RAW DATA:
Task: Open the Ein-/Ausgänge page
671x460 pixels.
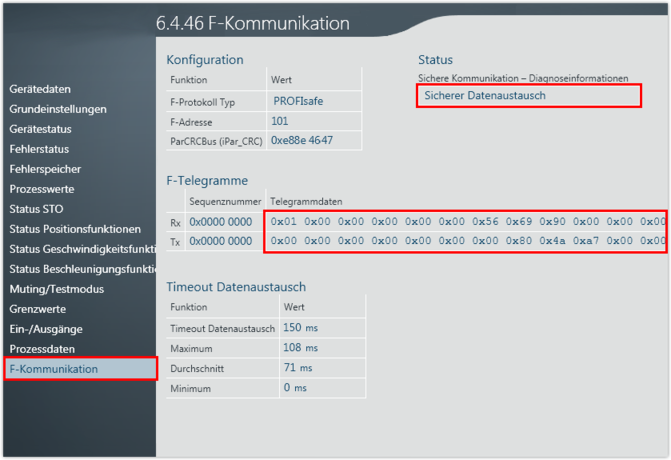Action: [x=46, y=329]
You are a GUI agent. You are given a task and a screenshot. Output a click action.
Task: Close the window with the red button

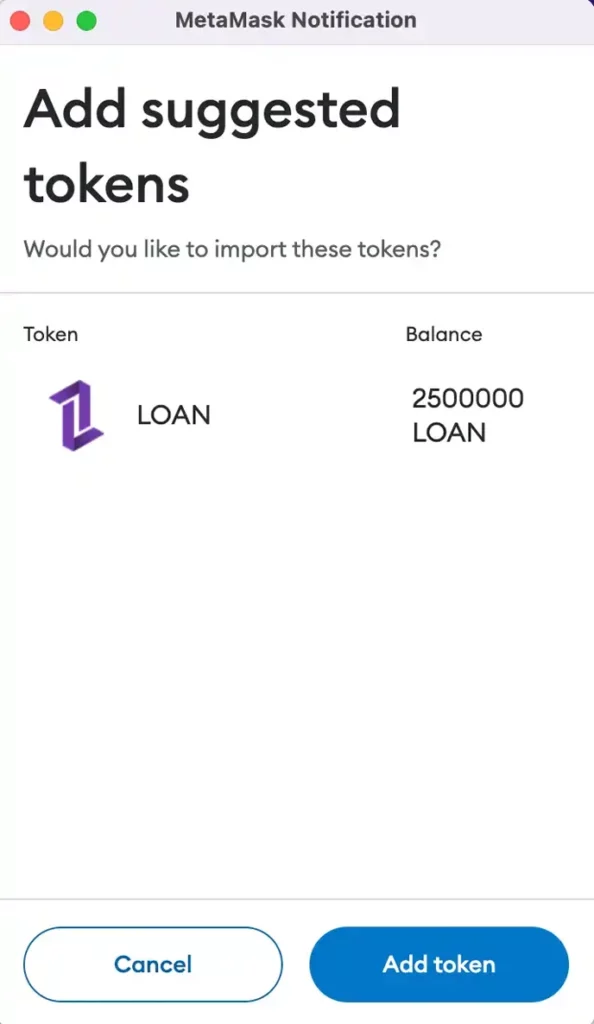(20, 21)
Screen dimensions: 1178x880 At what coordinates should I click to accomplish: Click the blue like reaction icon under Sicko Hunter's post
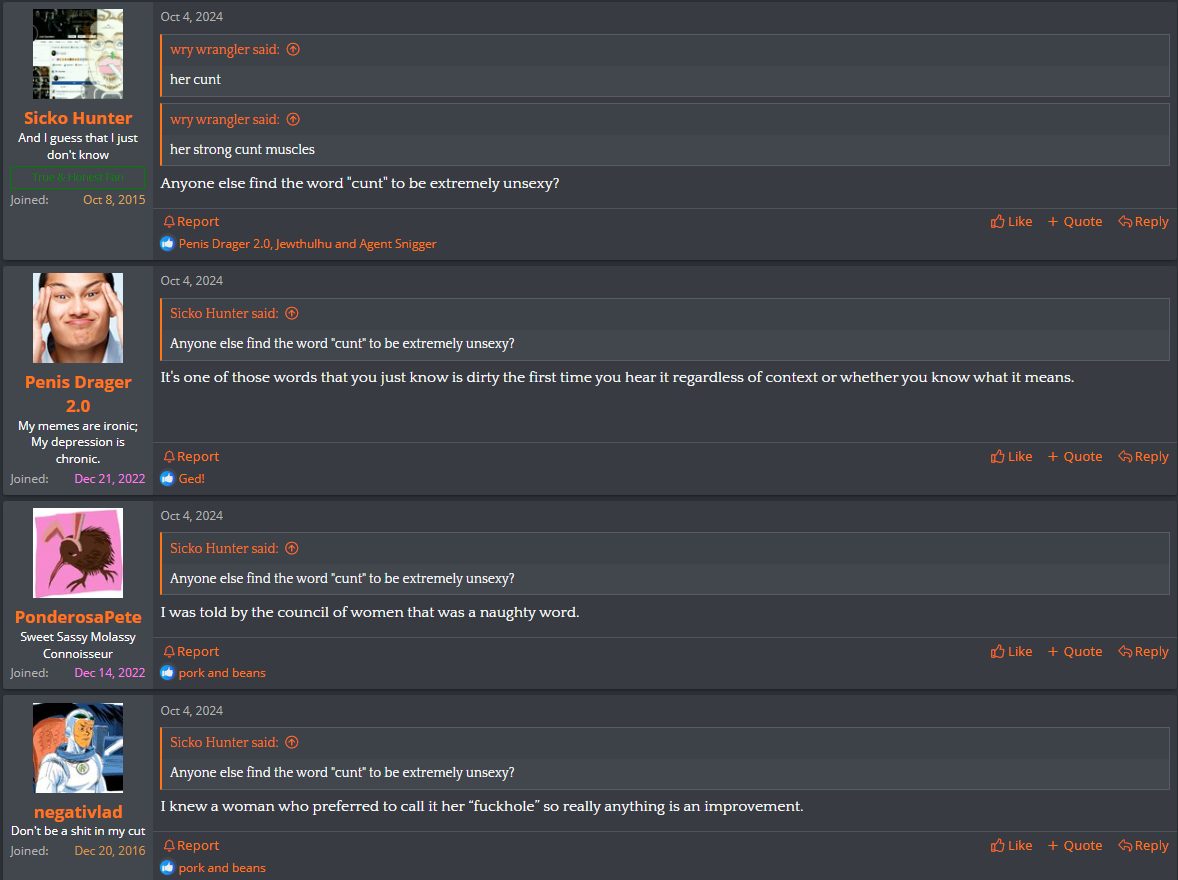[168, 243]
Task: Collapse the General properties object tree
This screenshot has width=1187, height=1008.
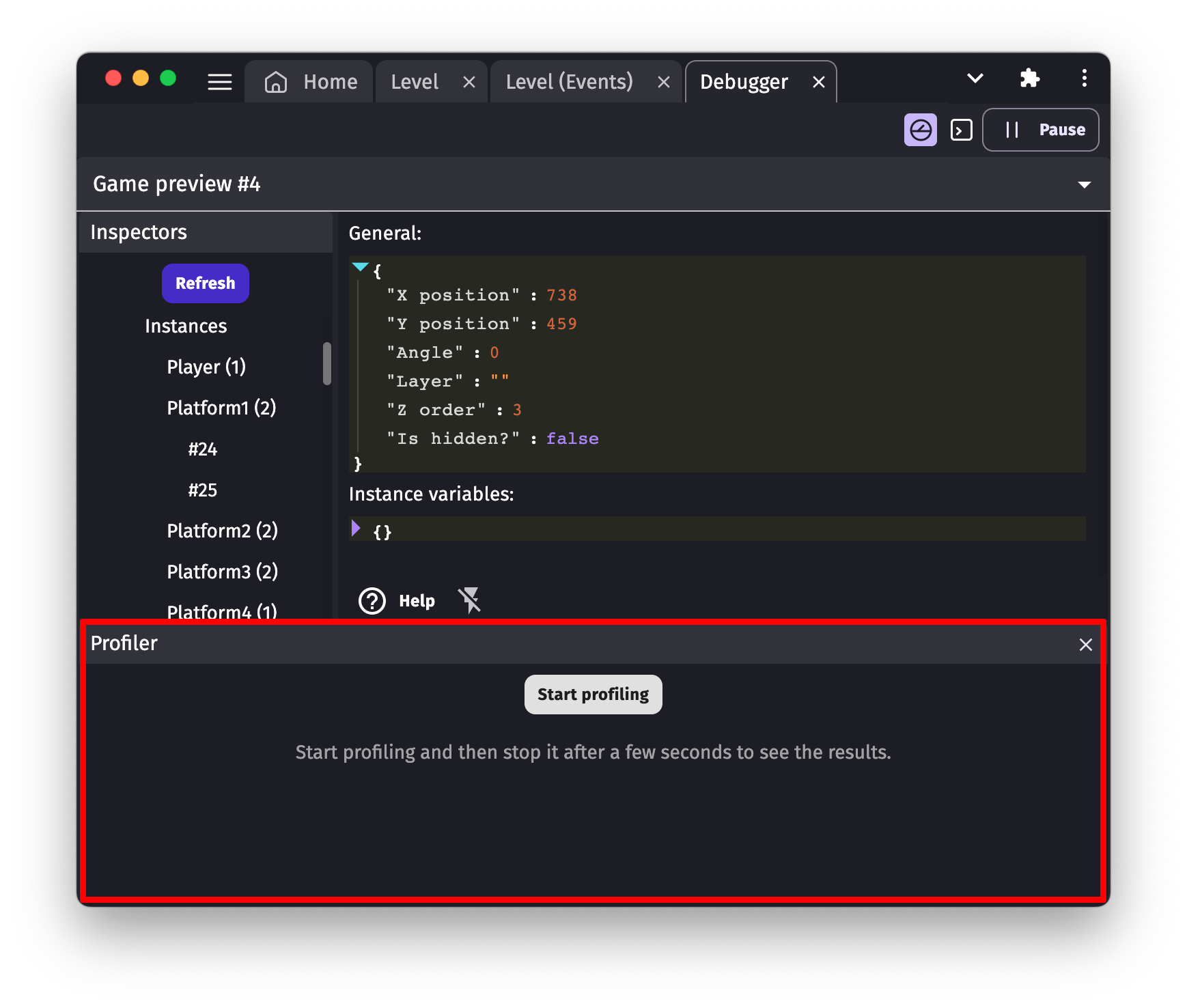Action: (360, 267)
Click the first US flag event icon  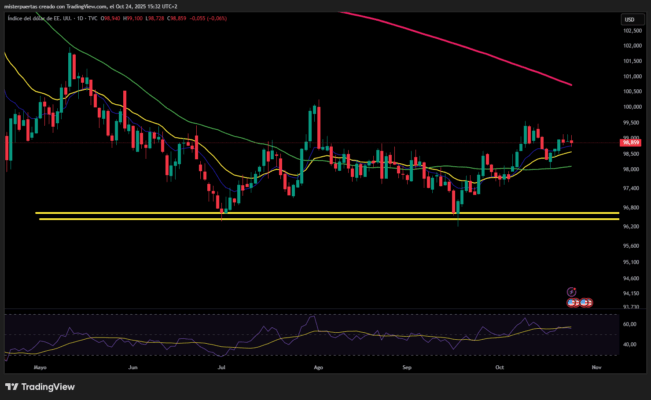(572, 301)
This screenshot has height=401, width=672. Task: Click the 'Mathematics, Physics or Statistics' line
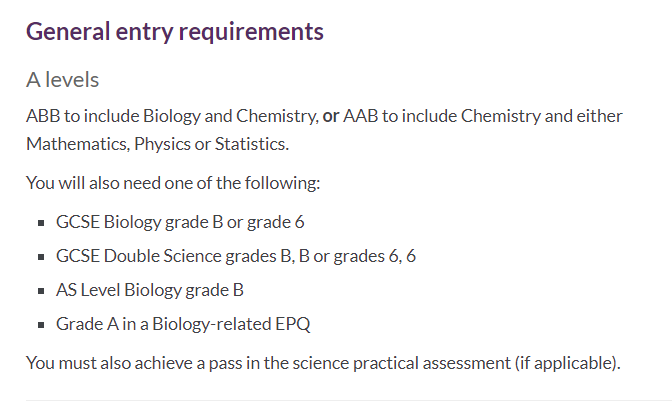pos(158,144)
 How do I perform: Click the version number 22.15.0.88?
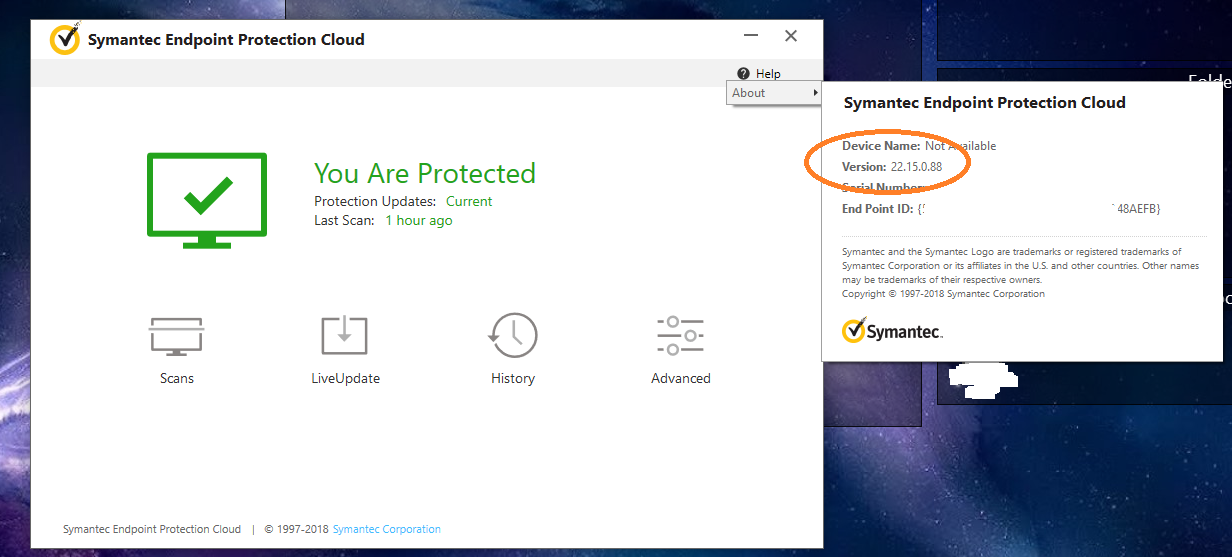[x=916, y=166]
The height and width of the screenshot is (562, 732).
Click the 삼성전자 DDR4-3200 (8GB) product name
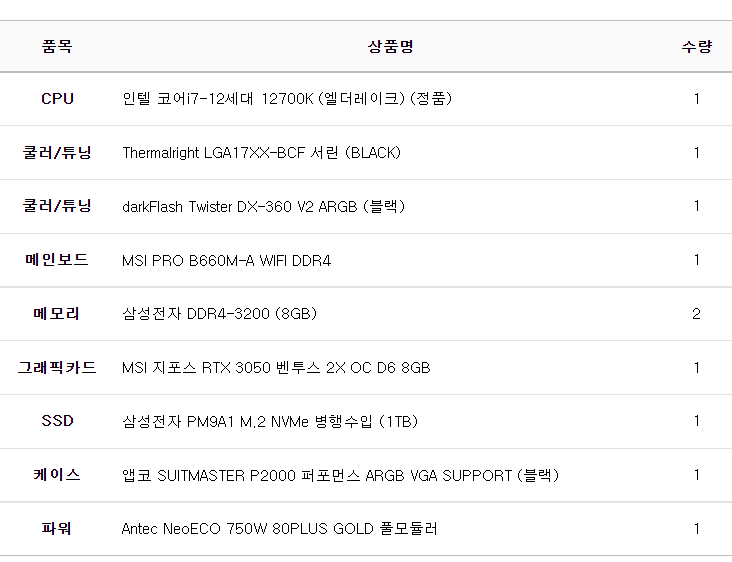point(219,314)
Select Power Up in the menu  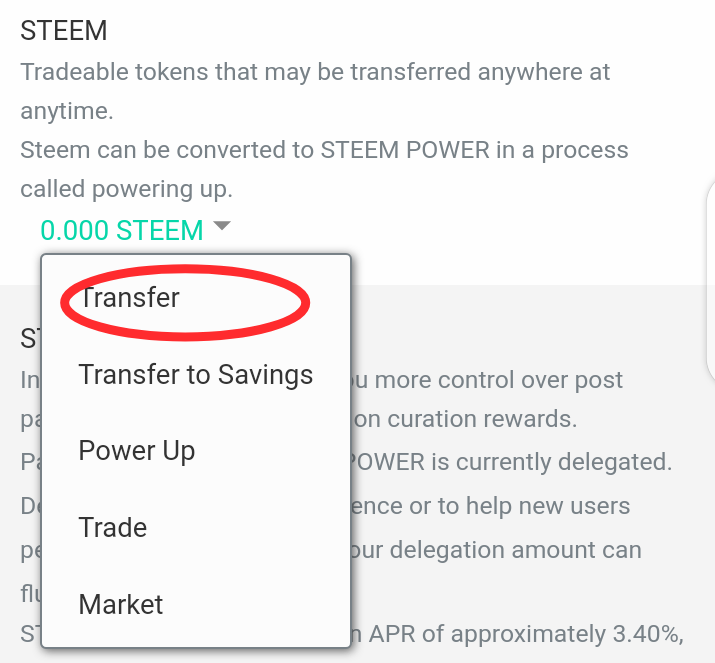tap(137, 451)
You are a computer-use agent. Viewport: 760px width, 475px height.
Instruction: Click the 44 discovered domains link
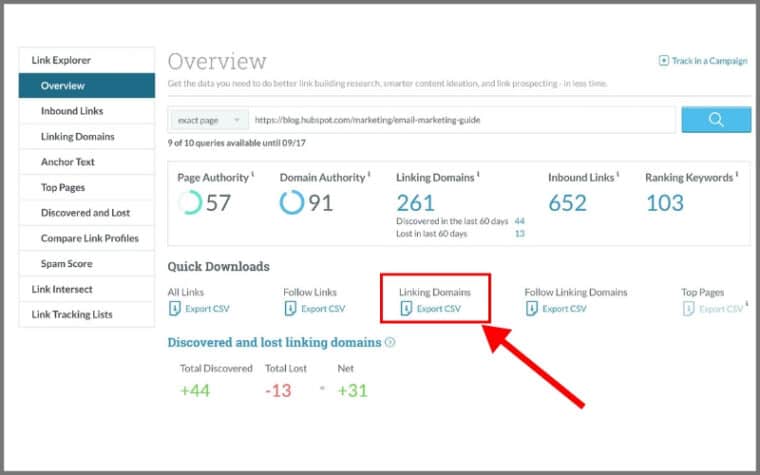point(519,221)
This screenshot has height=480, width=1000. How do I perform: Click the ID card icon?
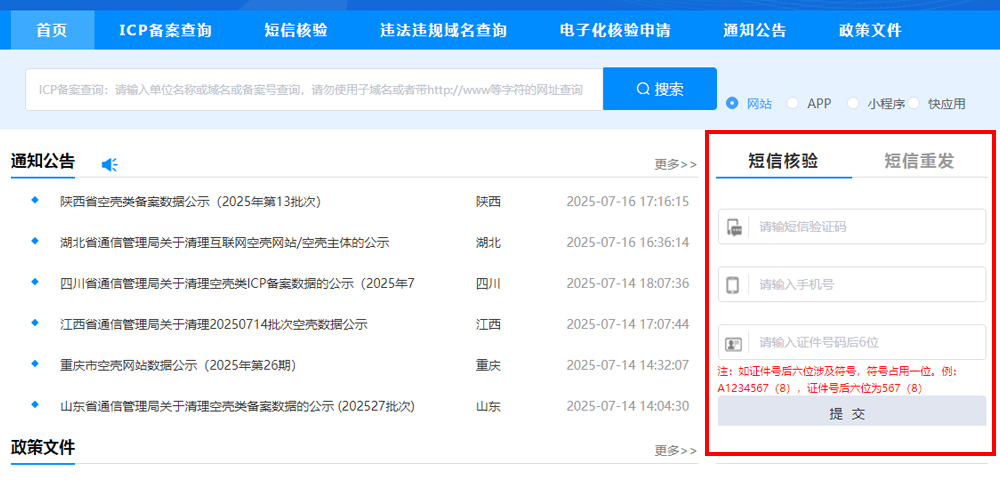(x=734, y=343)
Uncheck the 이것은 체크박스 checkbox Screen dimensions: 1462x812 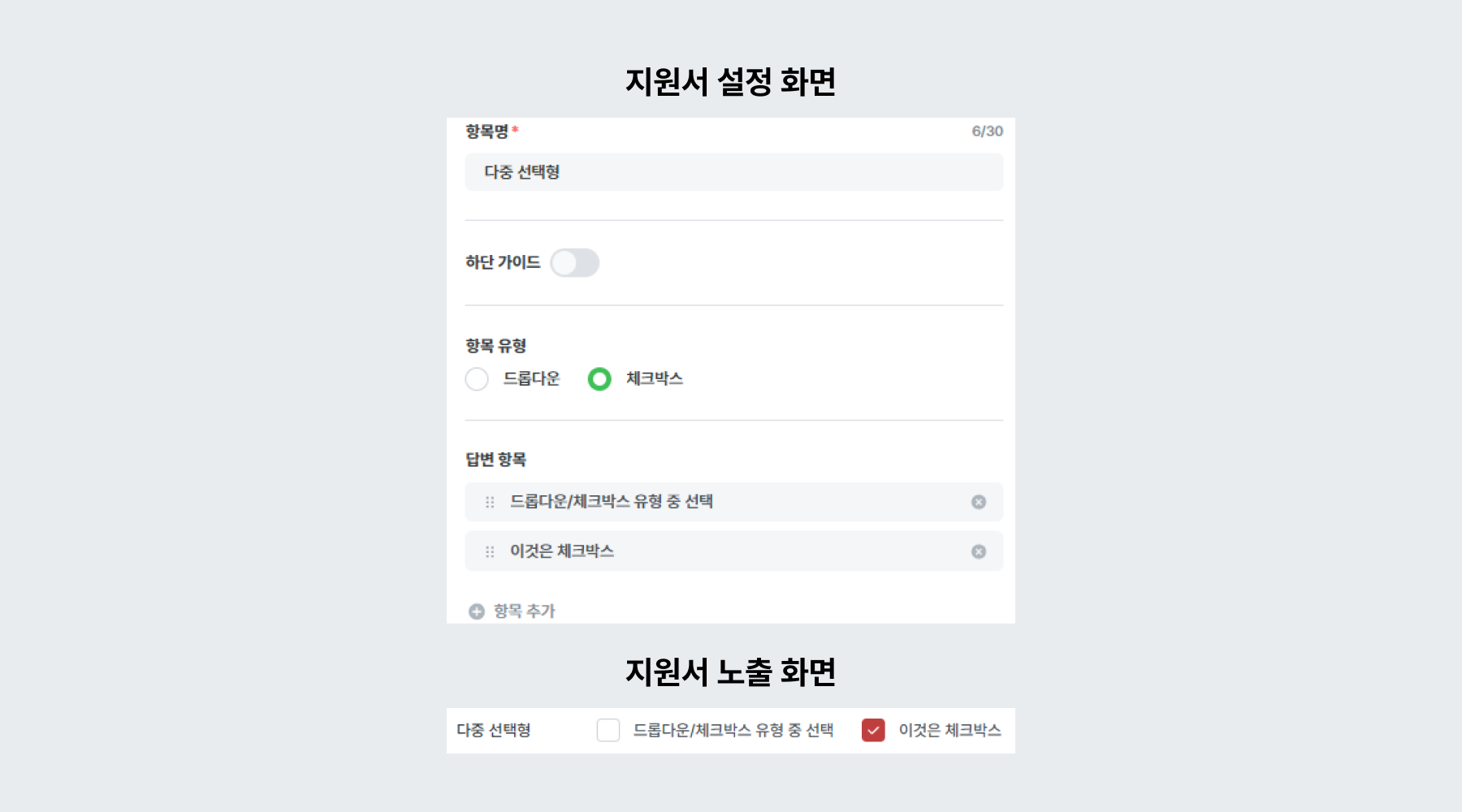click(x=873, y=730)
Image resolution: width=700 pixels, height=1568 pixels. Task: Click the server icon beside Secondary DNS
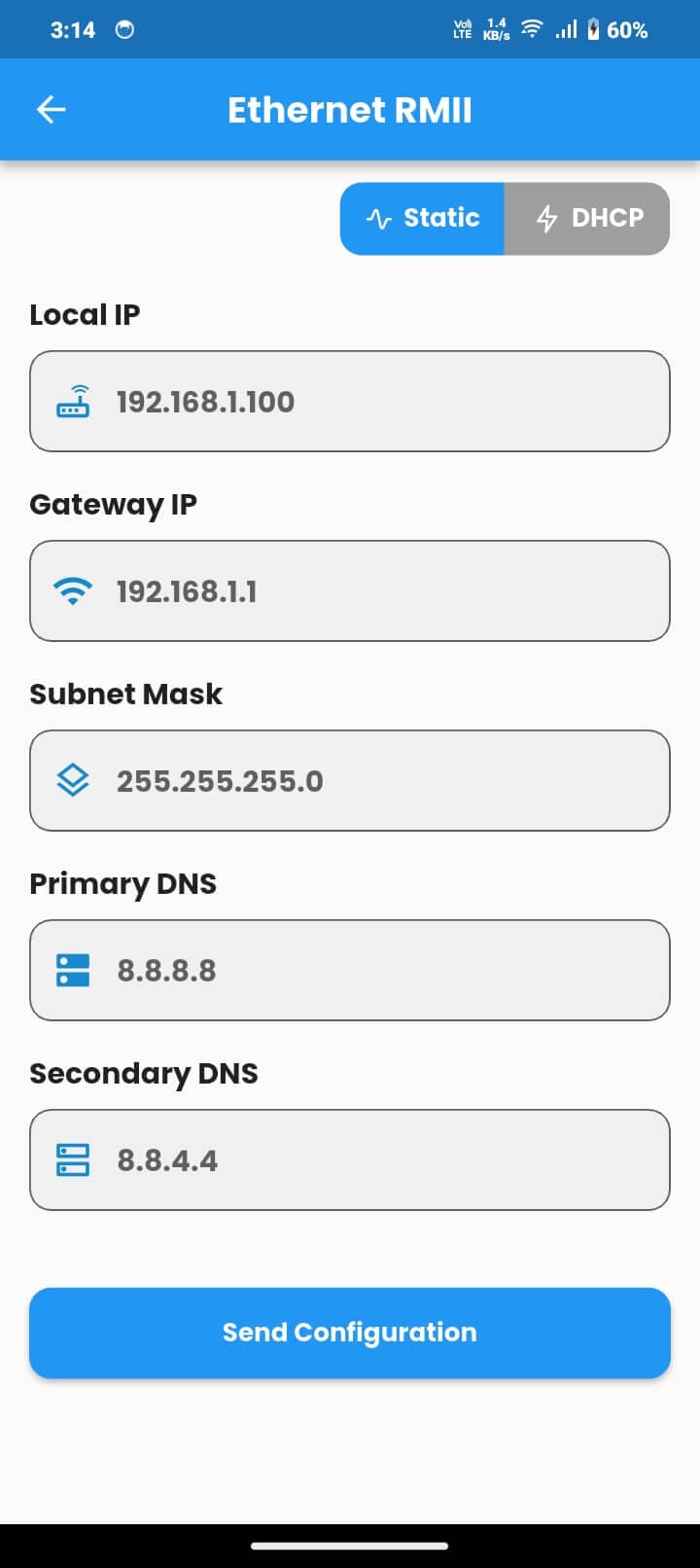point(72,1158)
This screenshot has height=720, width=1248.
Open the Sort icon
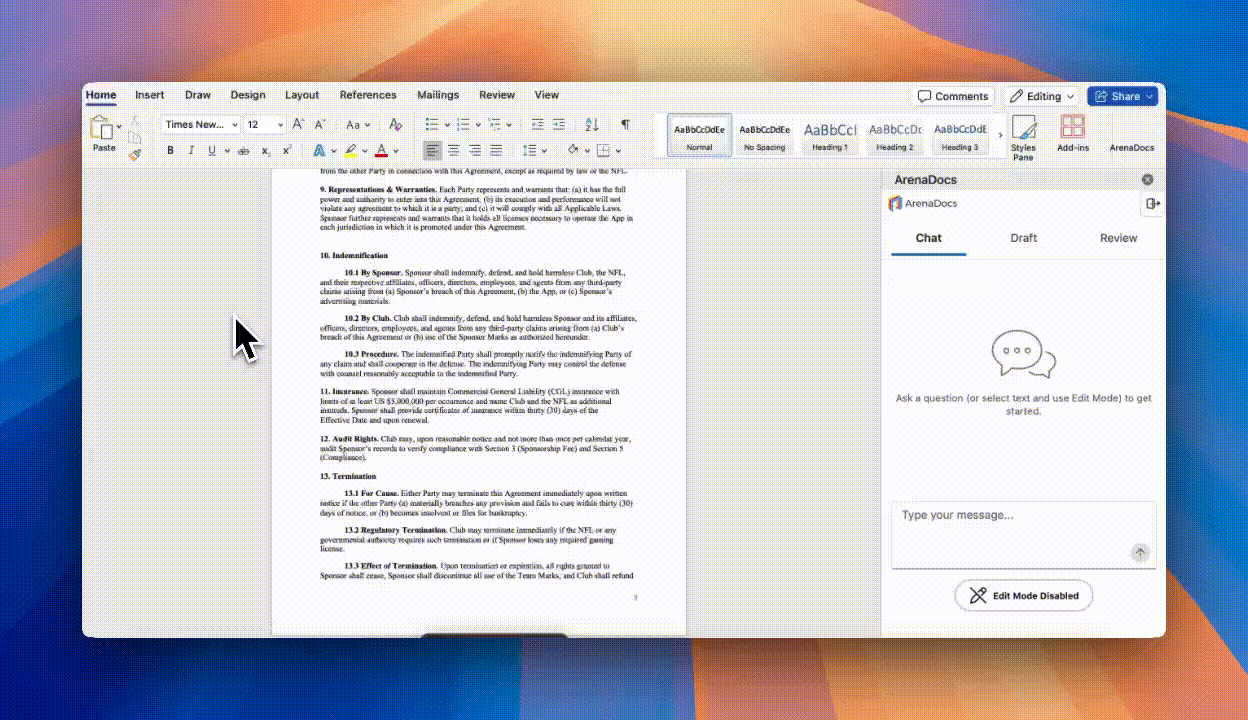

WHAT TO WORK ON: Pick out each line of the records above that contains the string "Open", matching case exactly, and copy those lines.

WORKED SOLUTION:
Task: Open the Ein-/Ausgänge page
Open the Sort icon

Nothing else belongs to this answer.